When you create an account we collect your email address and an authentication credential. If you subscribe to a paid plan, our payment processor, Paddle, collects your billing details on our behalf as the Merchant of Record. We do not see or store full card numbers.
A "recipe" is the set of column-mapping and transformation rules you choose to save. Recipes contain column names and rule definitions — not your row data — and are stored against your account so you can reuse them.
Like most websites, we collect limited technical information automatically, such as your IP address, browser type, and pages visited, to keep the service secure and reliable.
Under UK GDPR we rely on the following legal bases: performance of a contract (to deliver the service you signed up for); legitimate interests (to secure, improve, and support the service, balanced against your rights); consent (where you have opted in, for example to non-essential cookies); and legal obligation (where we must retain or disclose data by law).

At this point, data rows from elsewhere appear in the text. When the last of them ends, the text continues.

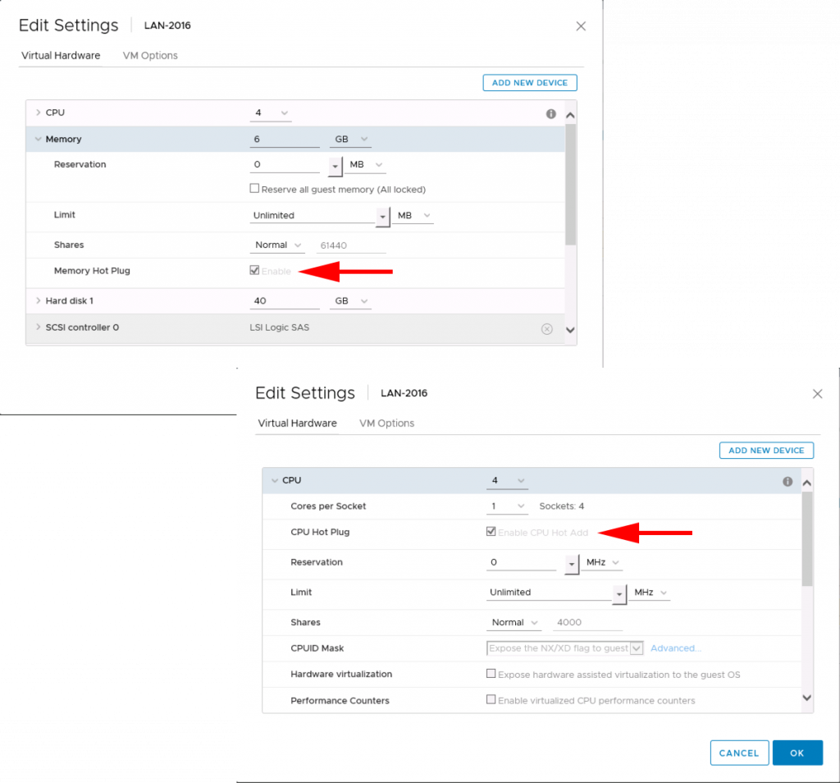
Task: Open the Shares Normal dropdown in bottom dialog
Action: [514, 622]
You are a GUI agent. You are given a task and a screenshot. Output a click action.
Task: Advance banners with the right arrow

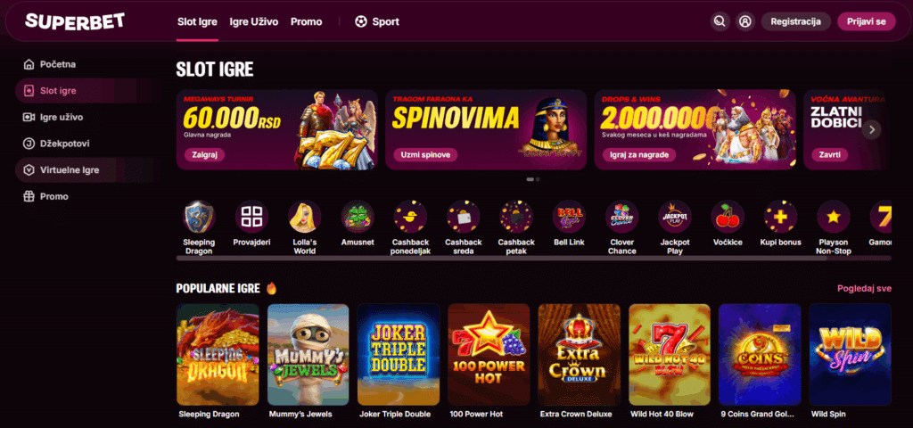872,129
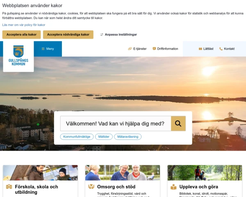Choose Acceptera nödvändiga kakor button
Image resolution: width=246 pixels, height=197 pixels.
coord(68,34)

We use a small number of trusted service providers ("processors"). They act on our instructions and are bound by contract to protect your data.
| Provider | Purpose | Data involved |
|---|---|---|
| Supabase | Account database and authentication; stores saved recipes | Email, auth credentials, recipe definitions |
| Paddle | Subscription billing and payment processing, acting as Merchant of Record (Paddle.com Market Ltd., a UK company) | Billing details, payment status, business / tax information for invoicing |
| Anthropic | AI column-matching suggestions (Pro and Team plans) | Column names only — never row data |
| Resend | Transactional email delivery (magic links, account notifications) | Email address, message metadata |
| Vercel | Web and application hosting | Technical request data, IP address |
Where a provider processes data outside the UK, we rely on appropriate safeguards such as the UK International Data Transfer Agreement or equivalent approved mechanisms.
Mappd uses only the cookies and local storage necessary to keep you signed in and to operate core features. We do not use advertising cookies or sell data to advertisers. If we introduce non-essential analytics in future, we will ask for your consent first.
We keep your account data and saved recipes for as long as your account is active. If you delete your account, we delete the associated personal data within 30 days, except where we are required to retain certain records (for example, billing records for tax purposes). Uploaded file contents are never retained because they are never sent to us.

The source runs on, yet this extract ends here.